As the novels (collected by Picador in The Complete Patrick Melrose Novels and newly repackaged in a tie-in edition) progress, Patrick is run through the recovering addict’s spin cycle. The mix of forward momentum and recurring images is captured inventively in the adaptation. “We've all seen flashbacks,” St. Aubyn said, “but [these] become as natural as memory. There isn't any explanation; they're quite brief.” In the hotel scene, a five-year-old Patrick reaches out to embrace his idle mother, played with sensitivity and depth by Jennifer Jason Leigh, and the image flickers back to the fevered 22-year-old reaching into empty space. The effect is a far cry from the creaky techniques that were once used so often in literary adaptations, which St. Aubyn gently dismisses as “the days when you used to have an open window and a wind blowing through it and pages of the calendar flying off. You know, oh, we're going back in time or we're going forward in time.”

St. Aubyn has been candid about the autobiographical nature of the Patrick Melrose novels, and the importance of completing them in order to exorcize the demons that had driven him to such self-destructive lengths. Asked whether the experience of collaborating with Cumberbatch brought him back to lived experience, he said the “process has been a kind of double sublimation. Far from being haunted, I felt I was being re-exorcized.” One of the side effects of the initial exorcism was that people associated him with the character, which is one of the reasons he’s pleased that the role has been taken up by such a well-known actor: “The burden of being identified with Patrick is about to pass to Benedict, on his broad shoulders.”

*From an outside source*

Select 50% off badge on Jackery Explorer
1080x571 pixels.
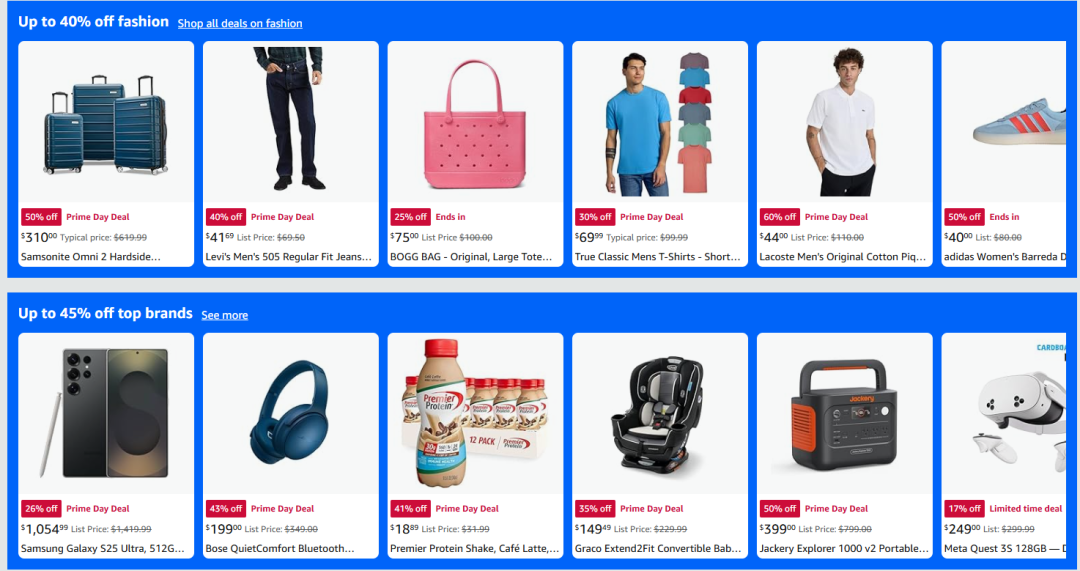[779, 509]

He also acknowledges the “very particular setting” of English aristocracy, but describes how he was able to write himself out of its confines, which is what makes the story appealing to audiences. “It's a story of gradual liberation. It has a very particular setting, but I think it really touches on what, as far as I know, from everyone I've ever met, people are universally interested in. How did I become as I am and what can I do to change it?”